The ACT’s ground-breaking pill testing trial will be extended until August after an independent report found it had stopped people from taking some substances and was educating drug users about the risks they faced.
The Australia-first, government-backed CanTEST Health and Drug Checking Service was launched last July as a six-month pilot.
An ANU-led independent interim evaluation of the first three months of operation of the city-based service recommended it continue and be developed further, subject to the final evaluation report due in the first half of 2023.
It found that about one-in-five people binned the illicit drug they were planning to take after having it tested and that most of them said they would share the test results with others.
Survey respondents also reported later that they would change the way they use the drug, such as reducing the amount, spacing out when they used it and not using it on their own.
CanTEST tested 232 samples and delivered 376 health interventions to 191 clients, most of whom (88% per cent) were from Canberra and under the age of 35
The most common drugs tested were MDMA, heroin, methamphetamine, cocaine, ketamine and psychedelics.
Just over half of the drugs tested were actually what people thought they were, ranging from MDMA, where three-quarters of the samples contained the expected drug but sometimes additives, to ketamine, where almost half did not.
Health Minister Rachel Stephen-Smith said the government has extended the pilot to allow time to receive and consider the full evaluation.
Ms Stephen Smith said the service in the City Community Health Centre at 1 Moore Street had received strong community support and been well-received.
She said it was part of the government’s evidence-based approach in treating drug use as a health issue rather than a criminal justice matter but reiterated that the government did not support or condone illicit drug use.
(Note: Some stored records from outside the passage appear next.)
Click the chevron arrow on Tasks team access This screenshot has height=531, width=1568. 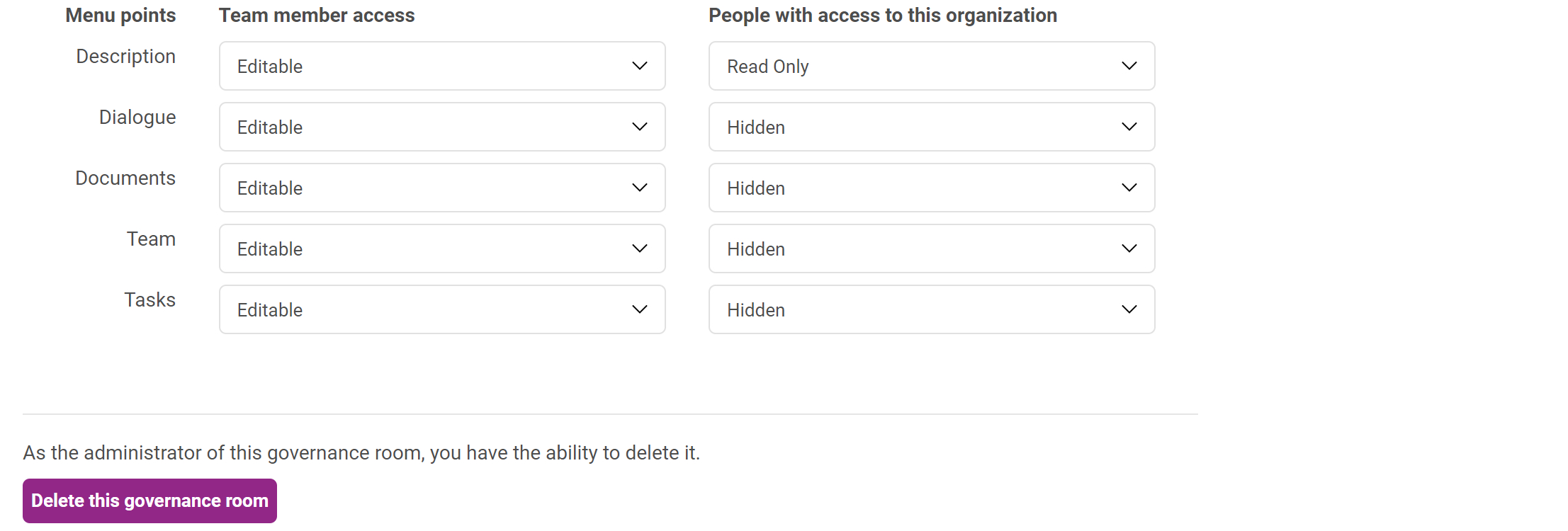639,309
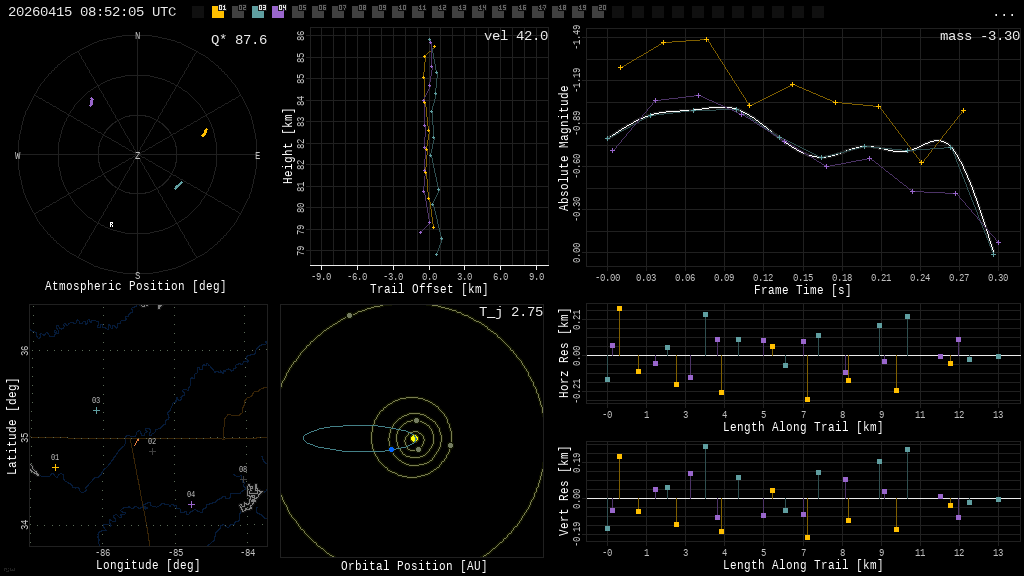
Task: Click the yellow Sun in orbital plot
Action: [x=413, y=438]
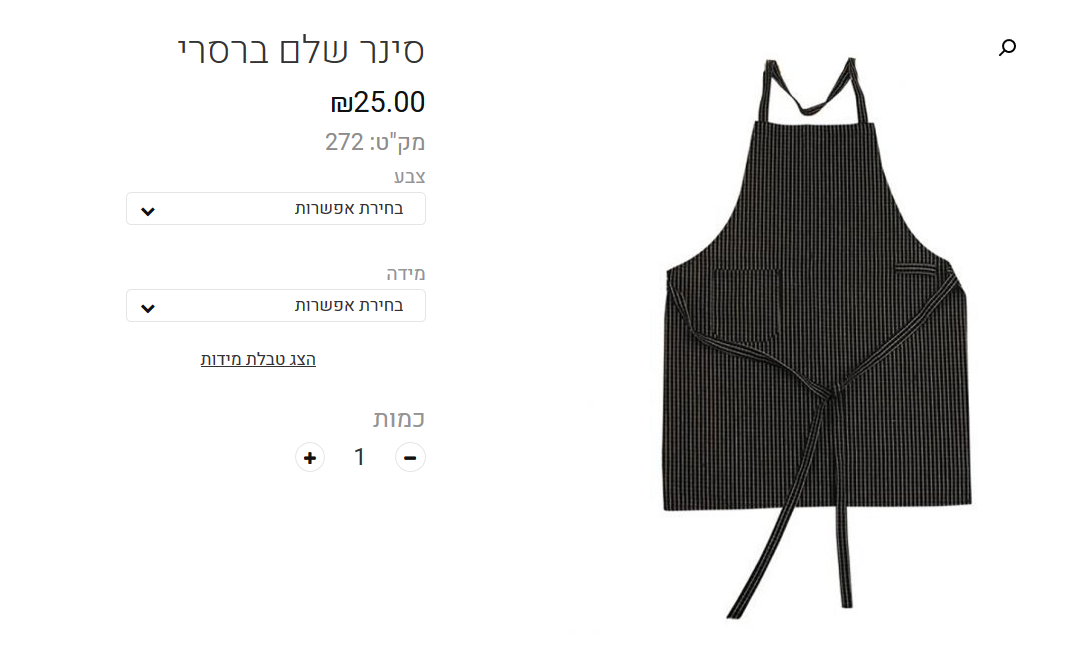Image resolution: width=1071 pixels, height=656 pixels.
Task: Click the chevron arrow in the מידה dropdown
Action: click(x=148, y=308)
“We have seen a great community response to this service,” she said.
“Those using CanTEST have reported positive experiences of having their drugs tested without fear of judgment.
“The service has also contributed to information about the drugs circulating in the Canberra community, which allows health services and the wider community to learn about and respond to dangerous substances earlier.”
But Deputy Opposition Leader Jeremy Hanson said pill testing was not the panacea some thought it was and offered a false sense of security to drug users.
Mr Hanson said the report showed that most people who went to the centre still took a dangerous drug like MDMA after testing, despite it being a known toxic substance.
“It’s not discouraging drug use in any sense and maybe seem to be encouraging it by giving the sense that it’s safe when there’s nothing safe about MDMA or heroin or any of the other drugs that people think that they’re taking,” he said.
“The discard rates in many cases are because there’s no active quantity of the drug.”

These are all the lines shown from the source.